Given text:
--

It seems every few weeks someone surfaces, some old-timer or hot hand comes on and yells "Fire!" in the theater.

I get that, but you know what? The theater isn't crowded, although those who hear it certainly run out. Who wouldn't? The statements about the market being too high roll off the tongue so easily. I find them so easy to say myself.

I am not any more comfortable than you are with North Korea. I don't want them appeased and the president's rhetoric, which keeps stepping up, indicates no appeasement. That's frightening. I worry about the debt ceiling not being lifted because of such bad blood between the president and Senate Majority leader Mitch McConnell, which grows worse by the tweet.

But let me give you some conventional fear gems that I always hear. The market is so overvalued, look at Tesla (TSLA) . It's valued at a much higher price than Ford (F) or General Motors (GM) .

The market is so overvalued, look at Amazon (AMZN) : You can't even begin to make sense of how much people are paying for this stock. The darned thing sells at 243 times earnings.

The market is so overvalued, look at Netflix (NFLX) , which Disney (DIS) is backing away from. What happens if everyone backs away? That could be disastrous.

The market is so overvalued, look at Apple (AAPL) , which is up in a straight line.

The market is so overvalued we even have a funny name for the stocks that are too expensive, FANG, and everyone owns them.

The market is so overvalued that Jim Cramer has named his dog Mr. Nvidia, a sure sign of a top.

OK, let's deal with these head on.

First, is the stock market overvalued? I certainly think some stocks are. I can make a strong case that the big consumer-product companies are way too expensive. Many sell at 20 times earnings or more. That's very expensive for companies that are proud to be growing at 1%-3%.

--

Material:

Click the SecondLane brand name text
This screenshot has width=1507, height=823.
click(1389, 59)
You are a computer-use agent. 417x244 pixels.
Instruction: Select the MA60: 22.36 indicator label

--

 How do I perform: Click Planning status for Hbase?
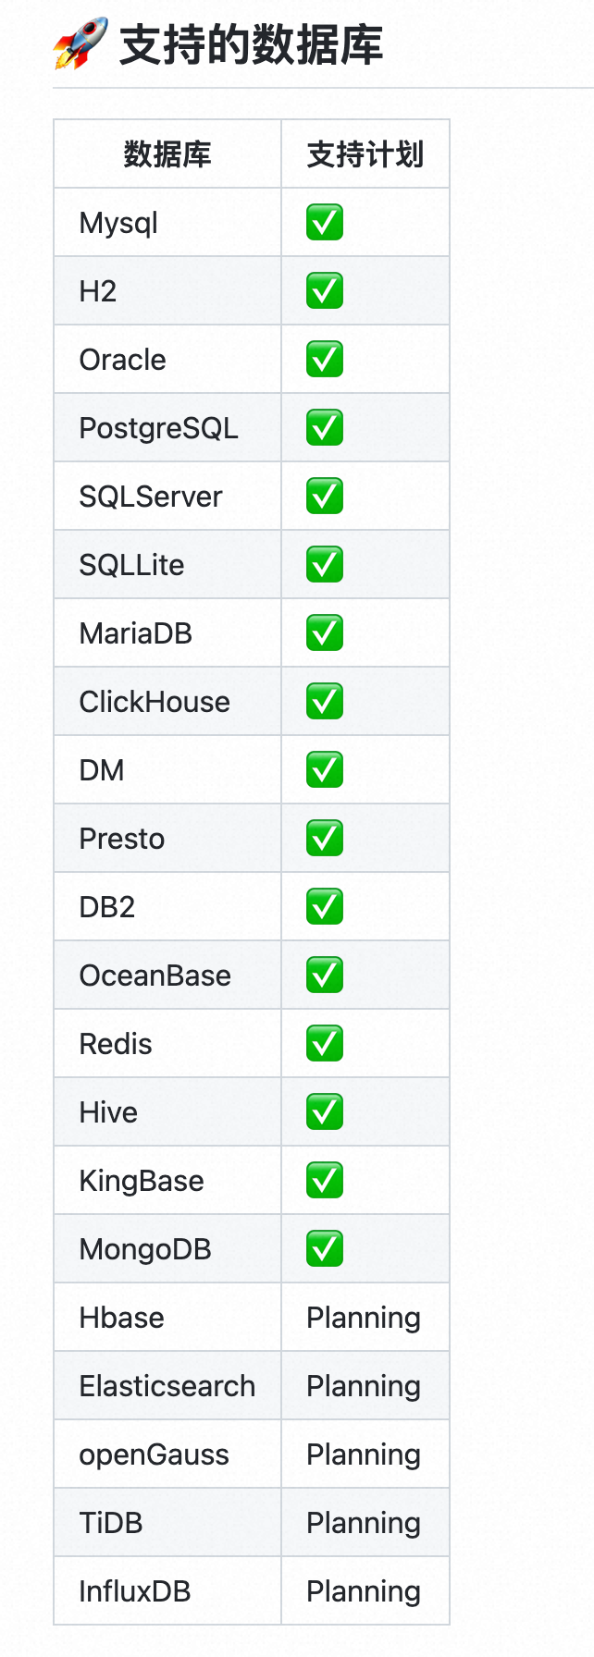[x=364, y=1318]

--

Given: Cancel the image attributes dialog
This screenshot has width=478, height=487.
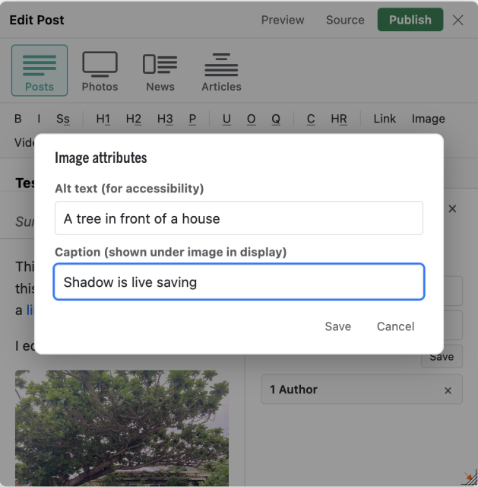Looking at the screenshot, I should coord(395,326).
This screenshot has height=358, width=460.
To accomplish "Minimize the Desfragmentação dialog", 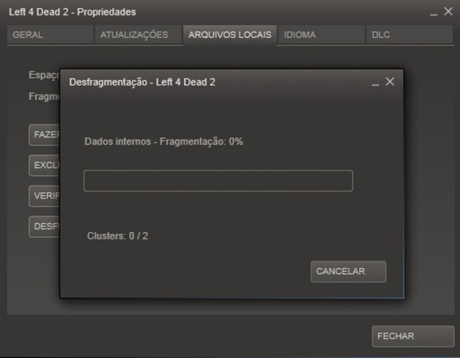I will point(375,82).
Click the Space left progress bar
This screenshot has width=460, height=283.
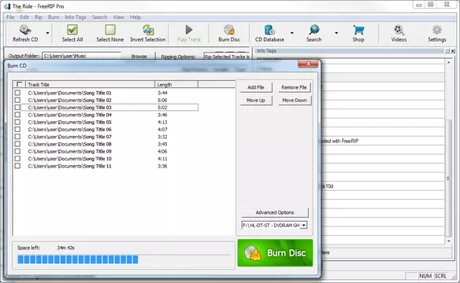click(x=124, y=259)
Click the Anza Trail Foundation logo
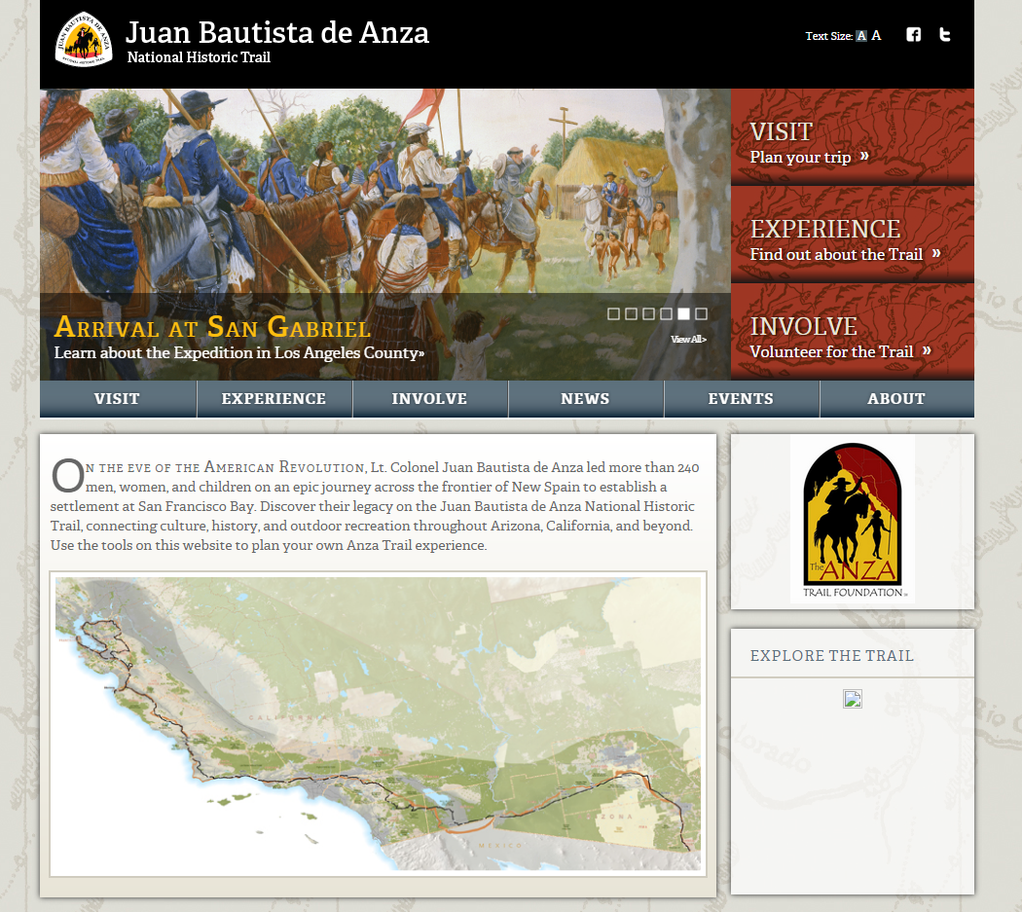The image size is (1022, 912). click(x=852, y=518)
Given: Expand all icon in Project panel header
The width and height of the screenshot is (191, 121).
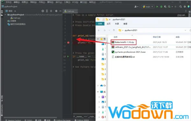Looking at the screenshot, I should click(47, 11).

--

Job A:
Summarize the market commentary in two sentences.
Job B:
Return the part of the market commentary from "The market is so overvalued, look at Amazon" up to and including "sign of a top.", unchanged.
The records are separate material, unrelated to the market commentary.

Answer A:
The author notes that warnings about the market being too high come up every few weeks and are easy to make, and lists common overvaluation claims citing Tesla, Amazon, Netflix, Apple and the FANG stocks. Taking up whether the market is overvalued, the author thinks some stocks are, especially big consumer-product companies that sell at 20 times earnings or more while growing at only 1%-3%.

Answer B:
The market is so overvalued, look at Amazon (AMZN) : You can't even begin to make sense of how much people are paying for this stock. The darned thing sells at 243 times earnings.

The market is so overvalued, look at Netflix (NFLX) , which Disney (DIS) is backing away from. What happens if everyone backs away? That could be disastrous.

The market is so overvalued, look at Apple (AAPL) , which is up in a straight line.

The market is so overvalued we even have a funny name for the stocks that are too expensive, FANG, and everyone owns them.

The market is so overvalued that Jim Cramer has named his dog Mr. Nvidia, a sure sign of a top.